Waze CEO Noam Bardim (right) meets Sao Paulo mayor-elect Joao Doria to discuss an urban mobility partnership. (Photo courtesy of Joao Doria)

RIO DE JANEIRO (JTA) – The mayor-elect of Sao Paulo, Brazil, has announced his city will use the Israeli traffic and navigation app Waze to help manage the heavy traffic tackled by nearly 20 million people every day.

Joao Doria met Waze’s chief executive officer Noam Bardim on Sunday to discuss how to develop together technology solutions and innovation for urban mobility in the city, the Estadao newspaper reported.

A media mogul and seasoned businessman, Doria will take office as mayor of Sao Paulo on Jan. 1, 2017. He was elected with fifty-three percent of the vote in the Oct. 3 elections. He has tapped sociologist Daniel Annenberg, who is Jewish, to lead his department of digitalization of public services.

“We are planning partnerships in various sectors, both in the mobility and security areas, including an integrated security center to provide data to manage the city better. Noam made himself available,” said Annenberg, who also attended the meeting with Bardim.

In 2011, Doria co-led a visit to Israel with group of twenty top Brazilian CEOs in conjunction with the Brazil-Israel Chamber of Commerce. One year later, he was awarded the Scopus Prize by the Brazilian Society of Friends of the Hebrew University of Jerusalem for his efforts to increase ties between both countries.
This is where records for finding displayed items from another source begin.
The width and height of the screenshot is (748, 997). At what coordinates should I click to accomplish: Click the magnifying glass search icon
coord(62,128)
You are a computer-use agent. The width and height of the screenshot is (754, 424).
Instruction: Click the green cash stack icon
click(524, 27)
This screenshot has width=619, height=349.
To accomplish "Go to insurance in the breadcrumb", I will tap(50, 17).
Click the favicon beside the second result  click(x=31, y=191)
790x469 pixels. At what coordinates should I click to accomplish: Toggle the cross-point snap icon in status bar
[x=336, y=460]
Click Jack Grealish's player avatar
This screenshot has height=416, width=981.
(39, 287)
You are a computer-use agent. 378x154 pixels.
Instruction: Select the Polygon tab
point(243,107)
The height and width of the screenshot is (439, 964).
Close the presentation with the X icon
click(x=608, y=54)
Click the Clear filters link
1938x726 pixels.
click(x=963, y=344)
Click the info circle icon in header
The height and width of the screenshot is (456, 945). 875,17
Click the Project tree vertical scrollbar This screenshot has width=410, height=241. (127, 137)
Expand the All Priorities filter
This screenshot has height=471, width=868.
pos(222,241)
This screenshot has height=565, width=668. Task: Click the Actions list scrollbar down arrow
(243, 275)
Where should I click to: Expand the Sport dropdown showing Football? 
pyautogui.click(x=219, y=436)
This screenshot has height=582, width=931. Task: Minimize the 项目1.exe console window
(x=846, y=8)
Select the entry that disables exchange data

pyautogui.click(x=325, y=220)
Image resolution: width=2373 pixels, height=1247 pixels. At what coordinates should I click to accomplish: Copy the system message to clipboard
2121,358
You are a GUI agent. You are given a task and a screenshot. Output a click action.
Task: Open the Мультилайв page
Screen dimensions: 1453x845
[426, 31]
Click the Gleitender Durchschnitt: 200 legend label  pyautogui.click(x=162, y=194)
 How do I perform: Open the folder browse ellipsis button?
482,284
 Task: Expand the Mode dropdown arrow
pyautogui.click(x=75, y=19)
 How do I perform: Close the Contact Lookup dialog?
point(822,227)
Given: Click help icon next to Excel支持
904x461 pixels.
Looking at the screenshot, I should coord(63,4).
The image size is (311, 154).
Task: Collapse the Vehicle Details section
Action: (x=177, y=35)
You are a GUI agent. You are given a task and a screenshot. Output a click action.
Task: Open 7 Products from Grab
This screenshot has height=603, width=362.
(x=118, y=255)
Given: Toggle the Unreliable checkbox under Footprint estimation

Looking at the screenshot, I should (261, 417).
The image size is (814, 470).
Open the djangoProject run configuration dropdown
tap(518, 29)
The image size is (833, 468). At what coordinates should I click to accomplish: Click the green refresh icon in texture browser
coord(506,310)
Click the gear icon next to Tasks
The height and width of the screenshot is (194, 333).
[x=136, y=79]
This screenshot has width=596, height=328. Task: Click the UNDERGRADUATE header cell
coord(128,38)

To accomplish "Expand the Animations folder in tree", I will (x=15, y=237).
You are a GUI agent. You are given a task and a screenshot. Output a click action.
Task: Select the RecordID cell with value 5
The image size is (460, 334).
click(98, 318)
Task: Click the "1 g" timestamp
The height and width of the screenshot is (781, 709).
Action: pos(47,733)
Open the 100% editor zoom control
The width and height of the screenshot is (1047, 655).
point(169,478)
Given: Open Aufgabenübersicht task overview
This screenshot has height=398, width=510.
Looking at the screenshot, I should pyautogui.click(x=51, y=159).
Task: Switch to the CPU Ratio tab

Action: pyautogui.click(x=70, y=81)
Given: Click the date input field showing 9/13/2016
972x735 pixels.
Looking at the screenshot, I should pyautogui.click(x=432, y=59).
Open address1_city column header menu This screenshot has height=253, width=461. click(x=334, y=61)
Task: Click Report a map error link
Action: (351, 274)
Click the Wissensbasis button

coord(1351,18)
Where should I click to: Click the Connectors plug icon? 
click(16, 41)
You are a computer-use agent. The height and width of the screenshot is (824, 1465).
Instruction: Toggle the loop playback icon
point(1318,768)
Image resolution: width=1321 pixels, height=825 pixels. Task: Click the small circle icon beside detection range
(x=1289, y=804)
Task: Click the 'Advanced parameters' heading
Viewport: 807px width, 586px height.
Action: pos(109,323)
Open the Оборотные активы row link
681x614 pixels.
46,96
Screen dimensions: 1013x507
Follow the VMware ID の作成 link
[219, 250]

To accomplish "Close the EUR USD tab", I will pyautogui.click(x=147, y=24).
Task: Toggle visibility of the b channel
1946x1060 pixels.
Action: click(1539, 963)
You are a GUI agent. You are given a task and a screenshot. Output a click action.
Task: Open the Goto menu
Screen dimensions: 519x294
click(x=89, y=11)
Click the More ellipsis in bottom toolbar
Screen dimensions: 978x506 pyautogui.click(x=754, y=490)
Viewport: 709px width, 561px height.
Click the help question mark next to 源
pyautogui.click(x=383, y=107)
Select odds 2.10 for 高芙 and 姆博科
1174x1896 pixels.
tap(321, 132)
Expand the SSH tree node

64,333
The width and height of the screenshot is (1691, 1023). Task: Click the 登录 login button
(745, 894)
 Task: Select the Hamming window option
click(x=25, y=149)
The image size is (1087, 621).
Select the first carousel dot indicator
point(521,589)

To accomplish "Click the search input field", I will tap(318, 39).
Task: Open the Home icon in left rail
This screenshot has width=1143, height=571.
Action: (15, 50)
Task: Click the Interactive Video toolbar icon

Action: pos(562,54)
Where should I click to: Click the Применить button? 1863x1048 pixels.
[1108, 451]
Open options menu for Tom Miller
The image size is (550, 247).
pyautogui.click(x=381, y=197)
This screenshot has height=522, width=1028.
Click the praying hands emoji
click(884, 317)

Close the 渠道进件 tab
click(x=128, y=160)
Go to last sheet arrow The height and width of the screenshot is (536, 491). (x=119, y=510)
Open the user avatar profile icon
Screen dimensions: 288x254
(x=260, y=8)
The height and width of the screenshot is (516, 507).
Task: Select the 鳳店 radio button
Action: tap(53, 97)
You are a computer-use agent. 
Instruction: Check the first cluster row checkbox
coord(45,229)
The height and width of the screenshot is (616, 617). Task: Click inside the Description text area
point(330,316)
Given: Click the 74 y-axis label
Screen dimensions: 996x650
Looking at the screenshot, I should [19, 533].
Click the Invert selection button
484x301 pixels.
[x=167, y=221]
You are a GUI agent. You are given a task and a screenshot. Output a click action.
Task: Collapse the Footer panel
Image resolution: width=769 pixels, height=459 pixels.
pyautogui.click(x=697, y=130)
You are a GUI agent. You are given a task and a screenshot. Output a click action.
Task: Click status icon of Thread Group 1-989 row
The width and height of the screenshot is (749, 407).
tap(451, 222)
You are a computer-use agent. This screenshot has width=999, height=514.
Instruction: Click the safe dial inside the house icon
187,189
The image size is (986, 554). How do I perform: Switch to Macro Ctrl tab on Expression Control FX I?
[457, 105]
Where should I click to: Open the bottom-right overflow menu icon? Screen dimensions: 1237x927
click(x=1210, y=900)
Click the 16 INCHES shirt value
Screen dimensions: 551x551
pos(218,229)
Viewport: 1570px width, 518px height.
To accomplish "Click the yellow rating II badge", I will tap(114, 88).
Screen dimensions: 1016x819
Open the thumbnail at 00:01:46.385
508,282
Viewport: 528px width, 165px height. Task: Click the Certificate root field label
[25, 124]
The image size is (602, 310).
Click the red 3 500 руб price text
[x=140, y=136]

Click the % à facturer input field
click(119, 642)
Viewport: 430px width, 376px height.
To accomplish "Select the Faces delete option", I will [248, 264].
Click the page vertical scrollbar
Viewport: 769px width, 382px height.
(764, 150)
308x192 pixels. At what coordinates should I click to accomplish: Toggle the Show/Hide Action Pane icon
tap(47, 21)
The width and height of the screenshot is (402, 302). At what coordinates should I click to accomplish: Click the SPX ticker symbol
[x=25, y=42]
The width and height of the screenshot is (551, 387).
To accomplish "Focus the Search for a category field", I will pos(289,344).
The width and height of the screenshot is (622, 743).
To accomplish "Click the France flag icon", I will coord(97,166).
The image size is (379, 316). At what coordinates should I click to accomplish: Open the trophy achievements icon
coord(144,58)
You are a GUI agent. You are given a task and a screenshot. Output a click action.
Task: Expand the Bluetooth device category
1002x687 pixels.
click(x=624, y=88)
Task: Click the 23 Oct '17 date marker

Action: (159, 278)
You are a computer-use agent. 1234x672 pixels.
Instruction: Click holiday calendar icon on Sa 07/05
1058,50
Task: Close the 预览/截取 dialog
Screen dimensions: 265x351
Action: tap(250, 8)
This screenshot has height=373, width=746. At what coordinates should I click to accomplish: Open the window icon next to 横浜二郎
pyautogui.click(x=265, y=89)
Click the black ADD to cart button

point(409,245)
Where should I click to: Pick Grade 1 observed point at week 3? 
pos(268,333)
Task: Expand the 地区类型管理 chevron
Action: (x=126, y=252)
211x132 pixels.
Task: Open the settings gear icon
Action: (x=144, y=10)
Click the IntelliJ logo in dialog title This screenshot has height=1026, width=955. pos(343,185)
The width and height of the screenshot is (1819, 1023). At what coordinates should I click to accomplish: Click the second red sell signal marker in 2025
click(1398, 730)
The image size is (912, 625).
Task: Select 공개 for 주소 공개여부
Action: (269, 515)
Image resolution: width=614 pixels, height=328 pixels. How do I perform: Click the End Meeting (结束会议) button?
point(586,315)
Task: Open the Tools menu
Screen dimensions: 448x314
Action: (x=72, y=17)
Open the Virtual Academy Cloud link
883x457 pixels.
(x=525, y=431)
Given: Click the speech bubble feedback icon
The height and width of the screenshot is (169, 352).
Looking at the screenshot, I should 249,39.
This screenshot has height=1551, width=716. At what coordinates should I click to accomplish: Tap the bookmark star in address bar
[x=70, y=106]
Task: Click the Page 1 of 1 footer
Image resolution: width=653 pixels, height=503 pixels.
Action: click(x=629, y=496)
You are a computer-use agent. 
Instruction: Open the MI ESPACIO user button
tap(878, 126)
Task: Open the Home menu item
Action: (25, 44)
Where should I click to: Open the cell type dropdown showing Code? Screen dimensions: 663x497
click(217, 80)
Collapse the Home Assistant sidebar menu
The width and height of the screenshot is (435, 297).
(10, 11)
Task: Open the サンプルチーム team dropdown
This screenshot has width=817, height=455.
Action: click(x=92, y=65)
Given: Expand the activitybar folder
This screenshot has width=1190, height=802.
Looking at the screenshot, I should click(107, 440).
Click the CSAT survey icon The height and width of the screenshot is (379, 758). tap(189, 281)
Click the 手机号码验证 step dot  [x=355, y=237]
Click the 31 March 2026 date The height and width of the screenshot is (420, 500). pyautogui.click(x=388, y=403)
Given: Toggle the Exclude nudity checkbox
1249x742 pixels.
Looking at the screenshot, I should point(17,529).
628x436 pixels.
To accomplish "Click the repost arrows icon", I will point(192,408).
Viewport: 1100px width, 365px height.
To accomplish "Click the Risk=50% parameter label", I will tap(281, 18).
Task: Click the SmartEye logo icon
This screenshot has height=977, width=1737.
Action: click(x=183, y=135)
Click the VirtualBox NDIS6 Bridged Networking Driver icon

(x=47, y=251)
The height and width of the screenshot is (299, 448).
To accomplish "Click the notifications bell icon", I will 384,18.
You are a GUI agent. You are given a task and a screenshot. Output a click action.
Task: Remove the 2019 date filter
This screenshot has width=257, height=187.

“This coexistence gave me a great learning experience and made me even more enthusiastic about the values of Judaism and Israel, a small country where large investments in education and innovation are key pillars,” he said.

“In Israel, I discovered the value of peace, the precise understanding that Israel is not a country that was formed to go to war, but a nation of young men and women who desire peace,” Doria added.

Over the summer, another Israeli mobility app helped Brazilians throughout the streets. Moovit guided some 2 million tourists and local residents to the fastest and safest routes to and between competition venues at the Rio Olympic and Paralympics Games.